For a start, these pictures are all unified under one bleakly moody technical banner. Throughout, black takes precedence over white. Where there is light, and it is often artificial, it is sharply focused. He habitually highlights only fractional details of, say, a cog, a piece of tubing, a fallen brick, the worker in their midst, against a tableau of relentless flat shadow. In the wider landscapes, the white tends to be filtered out through the camera or dodged in on the print, so that the industrial insignia all but merge into the polluted recesses of the sky.

Many of these landscapes could be read as an assault on the miscarried hopes of the boom years. There is one shot, for example, of the semi-demolished power station, in which the shell of a tower is left standing in a plot of rubble. Visible through the mist in the background is another tower: Canary Wharf. The one building appears to mimic the other - though it is difficult to say which one is doing the mimicking. The high camera angle imbues them with an absurd parity. Are these dignified faces really not supposed to provoke our sympathy? Are the piles of collapsed concrete really not intended to echo the loss of yet another historic fragment of the Thames? But appeal to Rice a second time about the political or sentimental content of his work and he replies with a curt 'Naah. The workers down on the Creek are fighters - but they accept what is coming to them.'

What is so striking about Rice's photographs, though, is that they are absolutely not, as he claims, 'a record for future generations'. If he meant to show the workers in a positive light (complete with their 'hearts of gold'), then he would seem to have overridden his authorial intentions. For, within the confines of these photographs, many of his subjects give off anything but an air of equanimity.

Rice has turned his home patch into a disappearing world, with all the attendant sense of an injustice being done, a beleaguered community fending off the encroaching marketplace. And it is worth noting that the anthropological circus has already begun.
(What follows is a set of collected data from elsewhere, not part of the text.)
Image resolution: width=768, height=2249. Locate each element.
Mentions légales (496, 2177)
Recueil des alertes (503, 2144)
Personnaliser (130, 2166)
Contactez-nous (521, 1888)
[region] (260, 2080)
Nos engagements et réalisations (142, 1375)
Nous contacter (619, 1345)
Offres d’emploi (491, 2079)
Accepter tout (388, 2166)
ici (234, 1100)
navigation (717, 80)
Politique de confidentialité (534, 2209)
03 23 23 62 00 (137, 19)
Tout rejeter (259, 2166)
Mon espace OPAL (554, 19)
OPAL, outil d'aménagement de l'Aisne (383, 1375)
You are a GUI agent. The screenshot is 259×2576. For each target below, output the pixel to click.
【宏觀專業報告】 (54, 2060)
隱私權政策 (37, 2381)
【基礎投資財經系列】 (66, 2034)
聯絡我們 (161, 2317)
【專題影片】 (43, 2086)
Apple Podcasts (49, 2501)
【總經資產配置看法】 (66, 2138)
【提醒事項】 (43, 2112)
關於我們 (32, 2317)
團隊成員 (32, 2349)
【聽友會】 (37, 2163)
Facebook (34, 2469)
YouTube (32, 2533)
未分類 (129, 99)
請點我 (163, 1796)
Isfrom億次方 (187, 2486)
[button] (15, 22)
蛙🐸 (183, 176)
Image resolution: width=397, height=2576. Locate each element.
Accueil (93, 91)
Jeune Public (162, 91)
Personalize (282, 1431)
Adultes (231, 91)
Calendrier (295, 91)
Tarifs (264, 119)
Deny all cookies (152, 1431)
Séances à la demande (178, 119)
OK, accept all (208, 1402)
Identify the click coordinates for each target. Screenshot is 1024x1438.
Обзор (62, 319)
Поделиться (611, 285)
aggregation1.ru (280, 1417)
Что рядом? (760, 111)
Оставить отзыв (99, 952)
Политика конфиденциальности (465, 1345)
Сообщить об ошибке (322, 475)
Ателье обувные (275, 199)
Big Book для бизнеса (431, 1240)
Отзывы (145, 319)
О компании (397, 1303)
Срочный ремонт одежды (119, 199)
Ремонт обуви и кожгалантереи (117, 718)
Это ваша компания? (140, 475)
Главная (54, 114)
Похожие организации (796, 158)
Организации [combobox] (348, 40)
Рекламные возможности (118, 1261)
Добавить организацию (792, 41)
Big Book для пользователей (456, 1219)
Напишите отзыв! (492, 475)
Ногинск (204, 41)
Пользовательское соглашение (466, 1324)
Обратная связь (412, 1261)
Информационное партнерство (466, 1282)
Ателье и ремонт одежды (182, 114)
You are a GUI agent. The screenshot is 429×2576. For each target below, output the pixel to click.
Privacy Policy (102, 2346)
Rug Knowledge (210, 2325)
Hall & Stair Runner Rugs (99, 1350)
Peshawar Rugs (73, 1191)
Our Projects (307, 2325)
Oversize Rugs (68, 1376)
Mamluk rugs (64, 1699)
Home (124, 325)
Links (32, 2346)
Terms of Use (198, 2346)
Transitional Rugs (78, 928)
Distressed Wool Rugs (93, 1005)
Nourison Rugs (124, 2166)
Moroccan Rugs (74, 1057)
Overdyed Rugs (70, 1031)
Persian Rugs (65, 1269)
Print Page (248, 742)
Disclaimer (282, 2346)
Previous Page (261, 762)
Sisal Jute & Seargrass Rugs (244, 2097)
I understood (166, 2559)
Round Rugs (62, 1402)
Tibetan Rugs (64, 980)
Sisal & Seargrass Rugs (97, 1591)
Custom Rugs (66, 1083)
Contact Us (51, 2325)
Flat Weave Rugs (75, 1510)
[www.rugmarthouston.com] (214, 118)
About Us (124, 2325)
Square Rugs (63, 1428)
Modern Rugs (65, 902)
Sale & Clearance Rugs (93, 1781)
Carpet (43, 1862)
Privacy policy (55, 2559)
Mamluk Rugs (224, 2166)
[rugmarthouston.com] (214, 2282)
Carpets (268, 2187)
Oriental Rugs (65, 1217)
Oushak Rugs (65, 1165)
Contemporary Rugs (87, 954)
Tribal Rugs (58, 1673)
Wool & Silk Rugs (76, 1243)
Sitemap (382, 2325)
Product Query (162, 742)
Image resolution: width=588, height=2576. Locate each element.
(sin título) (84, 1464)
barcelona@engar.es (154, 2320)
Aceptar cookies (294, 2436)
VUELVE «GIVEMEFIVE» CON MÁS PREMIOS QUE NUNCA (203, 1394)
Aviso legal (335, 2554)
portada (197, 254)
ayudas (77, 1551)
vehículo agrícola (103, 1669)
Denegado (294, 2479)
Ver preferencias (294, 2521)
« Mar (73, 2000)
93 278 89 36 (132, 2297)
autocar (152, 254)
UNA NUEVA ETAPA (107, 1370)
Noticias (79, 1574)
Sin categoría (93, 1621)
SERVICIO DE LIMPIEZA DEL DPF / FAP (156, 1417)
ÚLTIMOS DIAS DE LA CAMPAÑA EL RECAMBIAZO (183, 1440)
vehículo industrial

Shortly after some of his pictures were published in this newspaper's Saturday magazine, Rice heard from his friends in the yard that a string of tourists had come traipsing through the Creek taking snaps.

'Dirty Deptford' has acquired a new exotic status - thanks to an aesthetic insight which operates, if not deliberately, then naturally. 'I choose a shot because it's strong,' he says, when asked about how he edits his contact sheets. 'People have gone through this stuff and started explaining why they like it. They just lose me. I think, I like it because I like it, not I like it because of this that or the other. I can never understand why people see this that and the other in a shot. I just go, I like it because I like it - it's a good shot . . . '

And so Rice goes amiably on, as if to remind us that he is, after all, a surfer - best judged by the way he shoots a tube.

Jim Rice is at the Hales Gallery, 70 Deptford High Street, London SE8 (081- 694 1194).